Reproduce every one of the following entries verbatim, line for line.
######
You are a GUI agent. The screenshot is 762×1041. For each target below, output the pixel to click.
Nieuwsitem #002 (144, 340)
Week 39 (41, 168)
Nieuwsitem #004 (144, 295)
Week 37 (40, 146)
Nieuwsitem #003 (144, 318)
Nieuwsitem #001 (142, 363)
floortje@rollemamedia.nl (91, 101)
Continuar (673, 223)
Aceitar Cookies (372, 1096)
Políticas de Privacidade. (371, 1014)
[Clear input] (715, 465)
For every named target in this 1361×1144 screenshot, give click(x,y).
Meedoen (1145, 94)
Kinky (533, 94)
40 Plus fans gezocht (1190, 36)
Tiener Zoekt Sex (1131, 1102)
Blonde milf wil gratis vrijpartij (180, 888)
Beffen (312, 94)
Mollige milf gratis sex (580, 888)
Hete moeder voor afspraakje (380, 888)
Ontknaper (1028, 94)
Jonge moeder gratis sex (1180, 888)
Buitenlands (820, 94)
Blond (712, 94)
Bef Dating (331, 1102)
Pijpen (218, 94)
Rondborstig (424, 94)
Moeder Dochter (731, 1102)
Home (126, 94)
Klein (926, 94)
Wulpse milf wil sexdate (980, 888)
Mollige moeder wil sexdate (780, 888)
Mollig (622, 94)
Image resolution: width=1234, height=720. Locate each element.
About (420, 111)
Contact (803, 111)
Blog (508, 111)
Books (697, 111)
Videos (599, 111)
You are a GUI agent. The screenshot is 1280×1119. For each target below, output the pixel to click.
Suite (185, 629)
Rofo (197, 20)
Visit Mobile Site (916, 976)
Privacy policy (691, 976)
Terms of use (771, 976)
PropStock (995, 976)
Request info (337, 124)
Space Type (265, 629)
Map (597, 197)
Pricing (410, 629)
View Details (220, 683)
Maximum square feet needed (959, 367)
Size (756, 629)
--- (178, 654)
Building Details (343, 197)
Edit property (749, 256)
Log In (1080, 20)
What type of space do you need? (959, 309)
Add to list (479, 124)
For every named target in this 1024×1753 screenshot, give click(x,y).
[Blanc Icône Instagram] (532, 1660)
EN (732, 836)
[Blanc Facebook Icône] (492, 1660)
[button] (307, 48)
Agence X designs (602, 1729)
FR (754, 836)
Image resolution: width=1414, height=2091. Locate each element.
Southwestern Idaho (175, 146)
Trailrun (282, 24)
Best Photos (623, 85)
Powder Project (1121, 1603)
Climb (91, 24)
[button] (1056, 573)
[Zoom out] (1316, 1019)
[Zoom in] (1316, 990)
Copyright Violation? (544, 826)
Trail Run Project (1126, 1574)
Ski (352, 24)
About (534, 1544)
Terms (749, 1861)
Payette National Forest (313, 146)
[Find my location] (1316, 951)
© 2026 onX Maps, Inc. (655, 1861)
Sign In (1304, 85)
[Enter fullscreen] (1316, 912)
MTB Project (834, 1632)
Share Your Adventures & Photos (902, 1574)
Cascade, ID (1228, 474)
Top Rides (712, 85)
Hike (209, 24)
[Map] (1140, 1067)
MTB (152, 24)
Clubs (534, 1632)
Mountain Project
######
Expected answer
You are a GUI agent. The screenshot is 762×1041. For each target below, output the pixel to click.
Nieuwsitem #002 (144, 340)
Week 39 (41, 168)
Nieuwsitem #004 (144, 295)
Week 37 (40, 146)
Nieuwsitem #003 (144, 318)
Nieuwsitem #001 (142, 363)
floortje@rollemamedia.nl (91, 101)
Continuar (673, 223)
Aceitar Cookies (372, 1096)
Políticas de Privacidade. (371, 1014)
[Clear input] (715, 465)
For every named target in this 1361×1144 screenshot, give click(x,y).
Meedoen (1145, 94)
Kinky (533, 94)
40 Plus fans gezocht (1190, 36)
Tiener Zoekt Sex (1131, 1102)
Blonde milf wil gratis vrijpartij (180, 888)
Beffen (312, 94)
Mollige milf gratis sex (580, 888)
Hete moeder voor afspraakje (380, 888)
Ontknaper (1028, 94)
Jonge moeder gratis sex (1180, 888)
Buitenlands (820, 94)
Blond (712, 94)
Bef Dating (331, 1102)
Pijpen (218, 94)
Rondborstig (424, 94)
Moeder Dochter (731, 1102)
Home (126, 94)
Klein (926, 94)
Wulpse milf wil sexdate (980, 888)
Mollige moeder wil sexdate (780, 888)
Mollig (622, 94)
Image resolution: width=1234, height=720. Locate each element.
About (420, 111)
Contact (803, 111)
Blog (508, 111)
Books (697, 111)
Videos (599, 111)
You are a GUI agent. The screenshot is 1280×1119. For each target below, output the pixel to click.
Suite (185, 629)
Rofo (197, 20)
Visit Mobile Site (916, 976)
Privacy policy (691, 976)
Terms of use (771, 976)
PropStock (995, 976)
Request info (337, 124)
Space Type (265, 629)
Map (597, 197)
Pricing (410, 629)
View Details (220, 683)
Maximum square feet needed (959, 367)
Size (756, 629)
--- (178, 654)
Building Details (343, 197)
Edit property (749, 256)
Log In (1080, 20)
What type of space do you need? (959, 309)
Add to list (479, 124)
For every named target in this 1024×1753 screenshot, give click(x,y).
[Blanc Icône Instagram] (532, 1660)
EN (732, 836)
[Blanc Facebook Icône] (492, 1660)
[button] (307, 48)
Agence X designs (602, 1729)
FR (754, 836)
Image resolution: width=1414, height=2091. Locate each element.
Southwestern Idaho (175, 146)
Trailrun (282, 24)
Best Photos (623, 85)
Powder Project (1121, 1603)
Climb (91, 24)
[button] (1056, 573)
[Zoom out] (1316, 1019)
[Zoom in] (1316, 990)
Copyright Violation? (544, 826)
Trail Run Project (1126, 1574)
Ski (352, 24)
About (534, 1544)
Terms (749, 1861)
Payette National Forest (313, 146)
[Find my location] (1316, 951)
© 2026 onX Maps, Inc. (655, 1861)
Sign In (1304, 85)
[Enter fullscreen] (1316, 912)
MTB Project (834, 1632)
Share Your Adventures & Photos (902, 1574)
Cascade, ID (1228, 474)
Top Rides (712, 85)
Hike (209, 24)
[Map] (1140, 1067)
MTB (152, 24)
Clubs (534, 1632)
Mountain Project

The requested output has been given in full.